**Exercise prompt:** Set down every record below exactly as written, but leave out the pictures.

**Information given:**
___
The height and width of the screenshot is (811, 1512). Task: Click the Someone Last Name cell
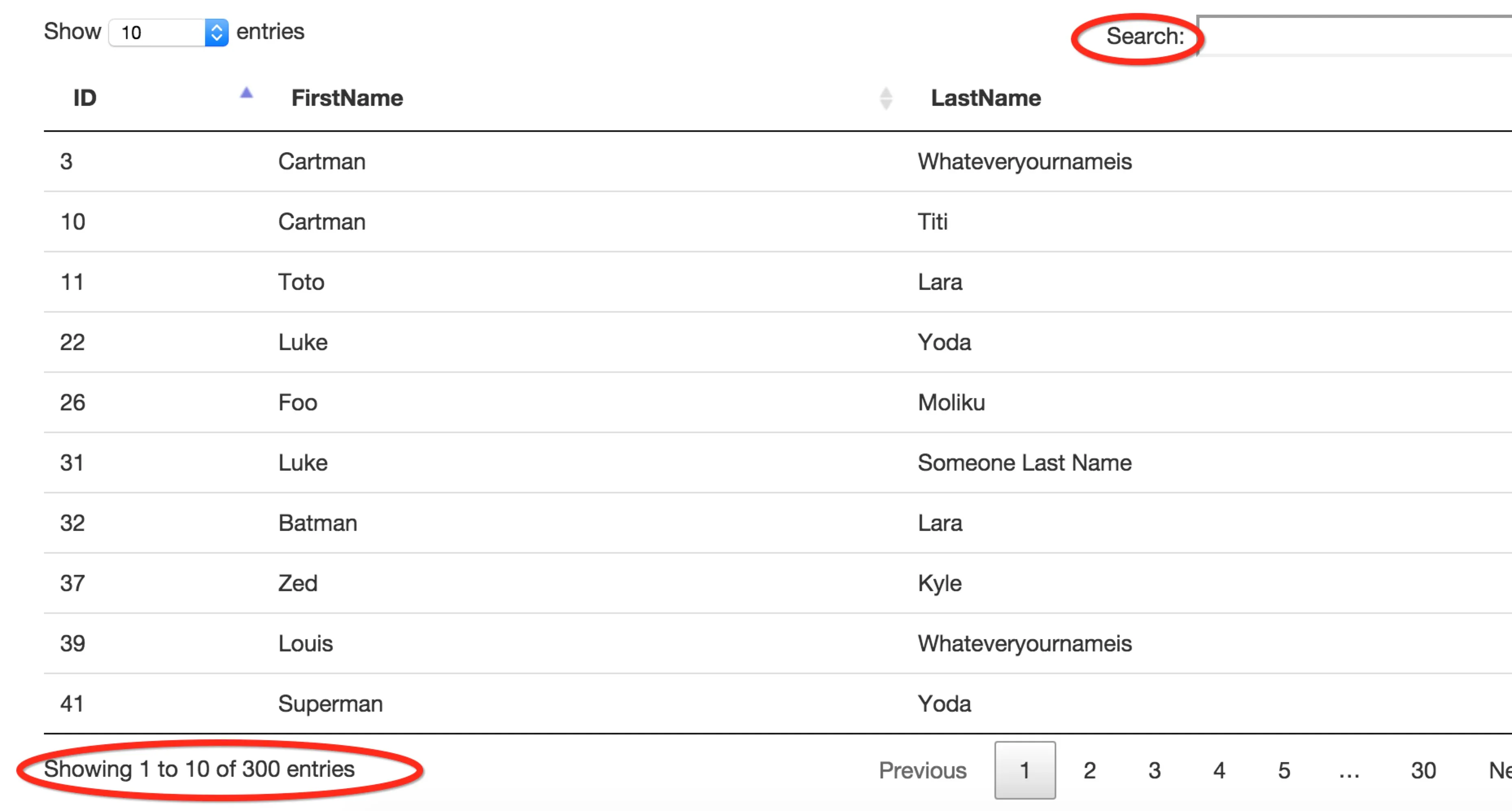[x=1024, y=463]
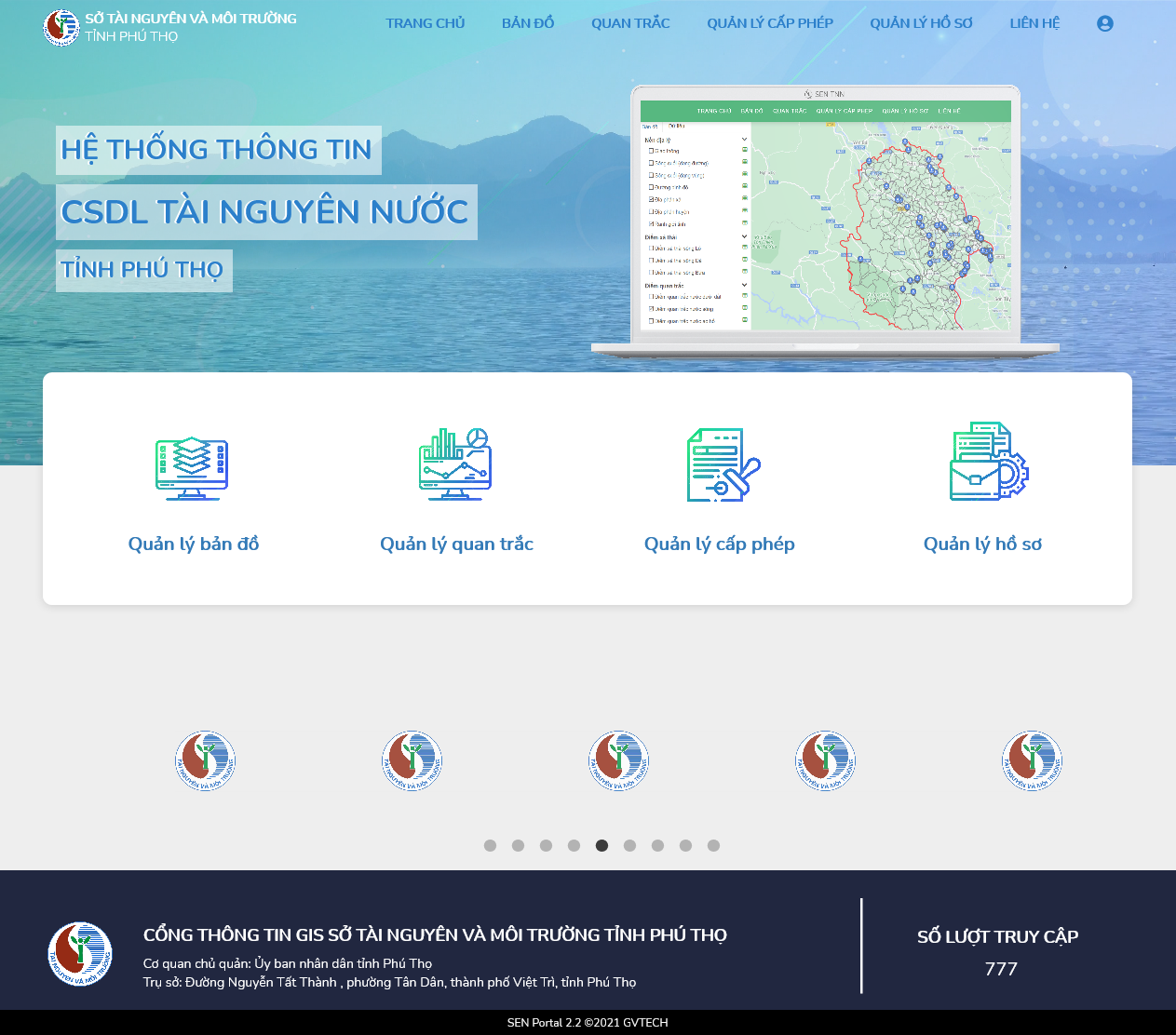Open the QUẢN LÝ CẤP PHÉP menu

pyautogui.click(x=769, y=23)
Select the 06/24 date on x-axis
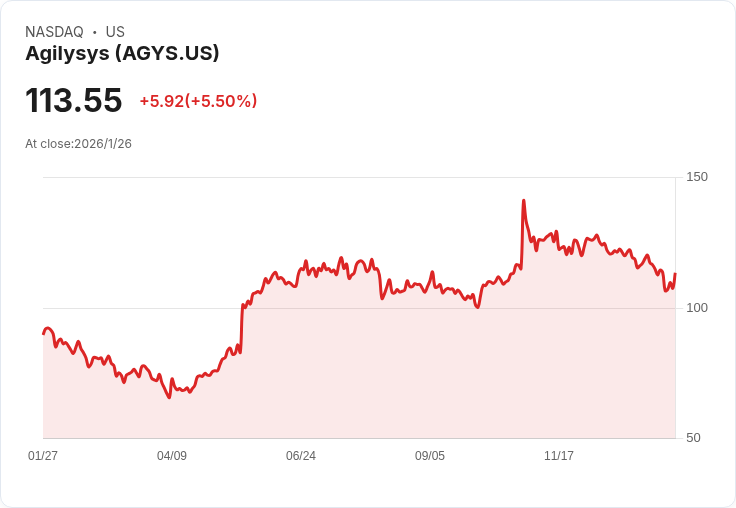The width and height of the screenshot is (736, 508). coord(301,456)
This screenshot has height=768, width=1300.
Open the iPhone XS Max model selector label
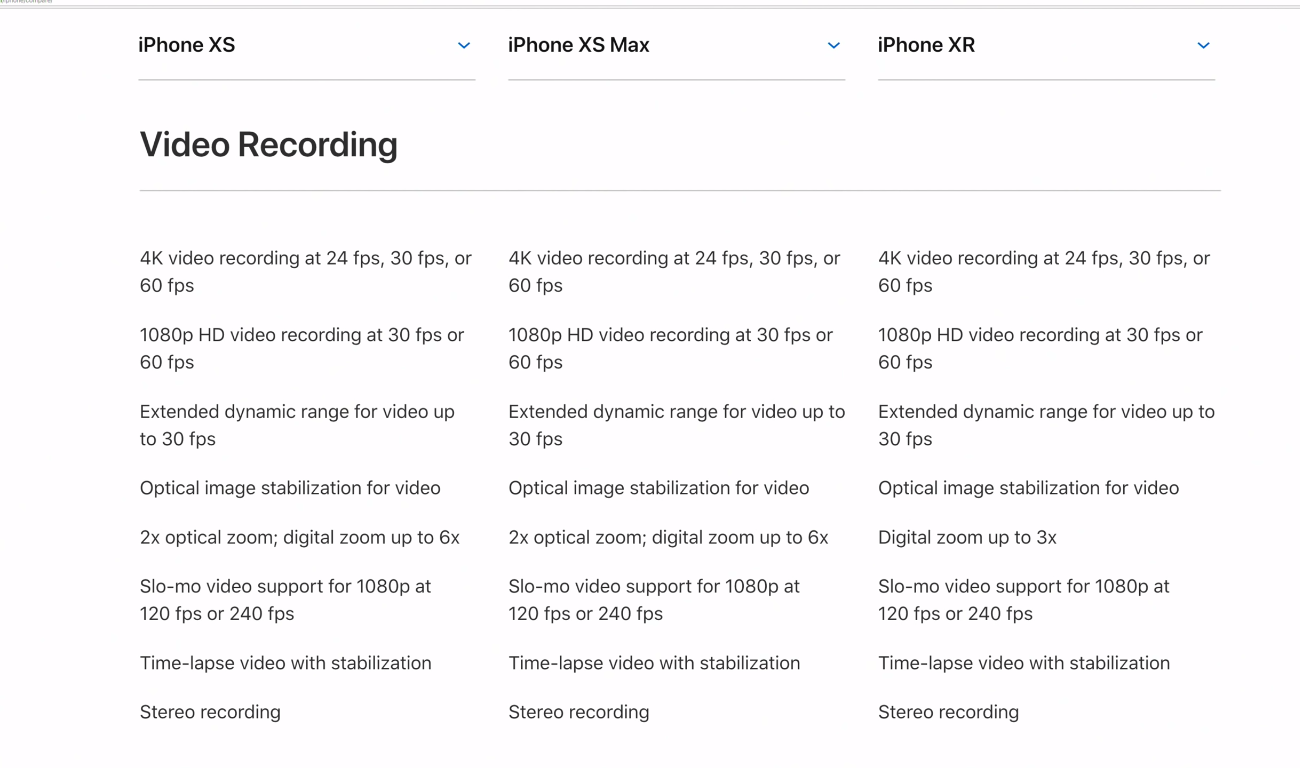[x=579, y=45]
___
**Response box:**
The height and width of the screenshot is (811, 1512). Task: Click the Someone Last Name cell
[x=1024, y=463]
Open the QUẢN LÝ CẤP PHÉP menu

pyautogui.click(x=769, y=23)
Select the 06/24 date on x-axis
The width and height of the screenshot is (736, 508). coord(301,456)
This screenshot has height=768, width=1300.
Open the iPhone XS Max model selector label
[x=579, y=45]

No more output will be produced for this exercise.